Le mélange des genres et l’art plus ou moins fin de la rupture de ton façon Sammo Hung frappe d’emblée. Après le contexte politisé au vitriol (la scène d’ouverture moquant le drapeau américain), la mort frappe le groupe très vite durant la mission et annonce un vrai chemin de croix sacrificiel. Pourtant les bons mots voire les gags sont légions dans les interactions du groupe, et il faut la menace permanente des Viêt-Cong pour faire office de piqûre de rappel pour ramener le récit à davantage de sérieux. Cet entre-deux est notamment représenté par une Joyce Godenzi (et future épouse de Sammo Hung) qui crève l’écran en guérilleros cambodgienne taciturne, et Yuen Biao en electron libre plus rigolard qui viendra s’ajouter au commando. Sammo Hung, même dans ses œuvres les plus loufoques est donc capable de rupture de ton surprenante et ici cela passe entre autres par les scènes d’action. 

Les fusillades sanglantes, les cascades périlleuses et les impressionnantes explosions pyrotechniques offrent un grand spectacle « classique » mais toujours un peu plus outré que les standards d’action moyen (l’incroyable final entre James Bond et Indiana Jones). Les combats font montre d’un mélange de virtuosité et de sadisme laissant pantois. Sammo Hung revisite avec bien plus d’inventivité le massacre d’une escouade par des combattants camouflés popularisé par Rambo 2 (1985) mais surtout orchestre une barbarie sommaire laissant pantois lors des affrontements physiques. Décapitations et coupages de membres à la machette (dont une fort déroutante lors du final), exécutions sommaires et musique emphatique flattant nos plus bas-instincts, Sammo Hung se délecte dans l’excès et est fort loin des pudeurs grand public d’un Jackie Chan.
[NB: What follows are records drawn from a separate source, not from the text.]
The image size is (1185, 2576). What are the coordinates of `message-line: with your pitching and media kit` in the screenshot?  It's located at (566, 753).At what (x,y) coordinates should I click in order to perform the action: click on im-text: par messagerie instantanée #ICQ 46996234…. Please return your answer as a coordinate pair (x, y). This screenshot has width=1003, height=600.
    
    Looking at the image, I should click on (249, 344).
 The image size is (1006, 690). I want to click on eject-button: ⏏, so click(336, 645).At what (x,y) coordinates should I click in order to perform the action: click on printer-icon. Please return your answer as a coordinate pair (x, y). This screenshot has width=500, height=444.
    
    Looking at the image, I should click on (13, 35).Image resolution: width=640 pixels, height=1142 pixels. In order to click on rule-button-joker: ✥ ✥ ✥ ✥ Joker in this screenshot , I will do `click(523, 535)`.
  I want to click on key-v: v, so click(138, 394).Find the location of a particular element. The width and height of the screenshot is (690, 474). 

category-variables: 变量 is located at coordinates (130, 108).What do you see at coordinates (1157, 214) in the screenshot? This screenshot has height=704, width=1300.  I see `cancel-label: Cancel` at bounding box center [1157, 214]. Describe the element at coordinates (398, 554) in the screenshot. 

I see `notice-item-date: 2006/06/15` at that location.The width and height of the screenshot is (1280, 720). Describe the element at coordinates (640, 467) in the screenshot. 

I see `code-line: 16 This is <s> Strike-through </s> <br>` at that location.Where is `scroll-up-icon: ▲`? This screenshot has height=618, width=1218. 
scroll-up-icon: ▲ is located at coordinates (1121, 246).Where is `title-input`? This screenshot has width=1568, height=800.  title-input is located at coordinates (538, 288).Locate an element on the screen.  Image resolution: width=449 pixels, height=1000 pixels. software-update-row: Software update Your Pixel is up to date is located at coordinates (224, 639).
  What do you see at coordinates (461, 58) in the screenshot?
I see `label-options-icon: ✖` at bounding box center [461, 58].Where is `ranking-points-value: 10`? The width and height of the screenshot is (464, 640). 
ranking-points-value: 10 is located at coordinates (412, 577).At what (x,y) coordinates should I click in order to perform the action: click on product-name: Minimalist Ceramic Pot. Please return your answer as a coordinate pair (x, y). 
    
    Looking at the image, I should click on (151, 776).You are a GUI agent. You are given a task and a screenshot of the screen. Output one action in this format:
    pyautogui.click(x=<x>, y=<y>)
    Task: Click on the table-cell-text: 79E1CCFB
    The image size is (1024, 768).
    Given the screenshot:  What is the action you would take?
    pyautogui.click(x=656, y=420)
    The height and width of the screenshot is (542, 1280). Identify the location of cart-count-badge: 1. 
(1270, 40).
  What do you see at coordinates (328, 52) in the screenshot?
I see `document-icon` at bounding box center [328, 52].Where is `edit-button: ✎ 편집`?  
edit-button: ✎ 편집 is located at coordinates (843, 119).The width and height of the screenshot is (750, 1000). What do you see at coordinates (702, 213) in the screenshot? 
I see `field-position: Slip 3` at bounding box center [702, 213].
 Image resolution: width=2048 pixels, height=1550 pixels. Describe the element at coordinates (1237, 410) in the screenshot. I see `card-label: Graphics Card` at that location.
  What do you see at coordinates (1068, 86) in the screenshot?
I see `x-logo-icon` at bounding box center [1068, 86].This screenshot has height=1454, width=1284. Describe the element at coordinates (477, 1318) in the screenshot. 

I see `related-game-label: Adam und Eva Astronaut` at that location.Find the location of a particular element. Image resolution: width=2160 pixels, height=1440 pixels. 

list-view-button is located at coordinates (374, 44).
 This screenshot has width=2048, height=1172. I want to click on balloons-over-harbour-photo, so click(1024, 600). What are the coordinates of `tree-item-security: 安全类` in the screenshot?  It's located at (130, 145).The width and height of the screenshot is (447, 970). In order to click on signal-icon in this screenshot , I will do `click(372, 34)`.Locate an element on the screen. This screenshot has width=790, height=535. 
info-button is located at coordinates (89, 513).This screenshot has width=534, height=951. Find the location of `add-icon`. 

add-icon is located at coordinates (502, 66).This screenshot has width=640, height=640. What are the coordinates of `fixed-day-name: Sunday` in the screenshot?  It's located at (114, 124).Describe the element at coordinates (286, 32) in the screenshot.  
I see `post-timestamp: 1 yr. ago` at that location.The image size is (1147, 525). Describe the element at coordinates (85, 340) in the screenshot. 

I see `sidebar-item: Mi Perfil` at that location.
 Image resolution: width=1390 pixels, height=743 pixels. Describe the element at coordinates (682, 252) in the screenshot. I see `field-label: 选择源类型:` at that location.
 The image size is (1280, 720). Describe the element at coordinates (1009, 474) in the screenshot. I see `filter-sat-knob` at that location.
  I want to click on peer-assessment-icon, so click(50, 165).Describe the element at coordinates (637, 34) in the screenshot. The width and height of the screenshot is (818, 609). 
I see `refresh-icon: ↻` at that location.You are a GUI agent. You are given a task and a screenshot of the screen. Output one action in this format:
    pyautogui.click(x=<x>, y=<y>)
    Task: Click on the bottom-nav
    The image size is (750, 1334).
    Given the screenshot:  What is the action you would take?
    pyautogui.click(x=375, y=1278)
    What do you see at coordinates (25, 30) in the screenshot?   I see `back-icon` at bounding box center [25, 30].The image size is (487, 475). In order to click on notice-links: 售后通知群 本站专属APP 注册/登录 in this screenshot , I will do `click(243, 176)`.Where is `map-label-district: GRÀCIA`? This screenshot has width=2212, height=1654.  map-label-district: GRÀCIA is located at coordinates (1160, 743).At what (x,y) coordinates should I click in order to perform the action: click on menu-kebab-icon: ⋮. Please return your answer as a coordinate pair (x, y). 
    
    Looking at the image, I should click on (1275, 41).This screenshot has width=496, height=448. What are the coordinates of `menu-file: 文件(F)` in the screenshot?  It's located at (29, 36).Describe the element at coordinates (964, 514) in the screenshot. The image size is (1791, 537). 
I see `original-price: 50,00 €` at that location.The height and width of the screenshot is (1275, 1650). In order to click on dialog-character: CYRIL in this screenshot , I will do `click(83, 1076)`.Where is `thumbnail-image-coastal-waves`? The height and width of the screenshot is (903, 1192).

La réalisation est des plus efficaces, le rythme alerte, l’émotion fonctionne et les éléments plus « bd » s’intègrent étonnamment bien. Ainsi Yuen Wah introduit pour la première fois sa figure de méchant précieux moustachu, mais redoutable et sadique adversaire. Le mélange d’attitudes maniérées (ce petit rire sournois) et de férocité guerrière rend le personnage mémorable (au point que certains spectateurs le pensaient interprété par un Japonais sans reconnaître l’acteur) et d’autant plus délectable le sort que lui réserve Sammo Hung. En définitive les penchants les plus douteux de Hung (nationalisme, machisme) se fondent dans un dosage habile rendant les écarts aussi surprenants que jubilatoires.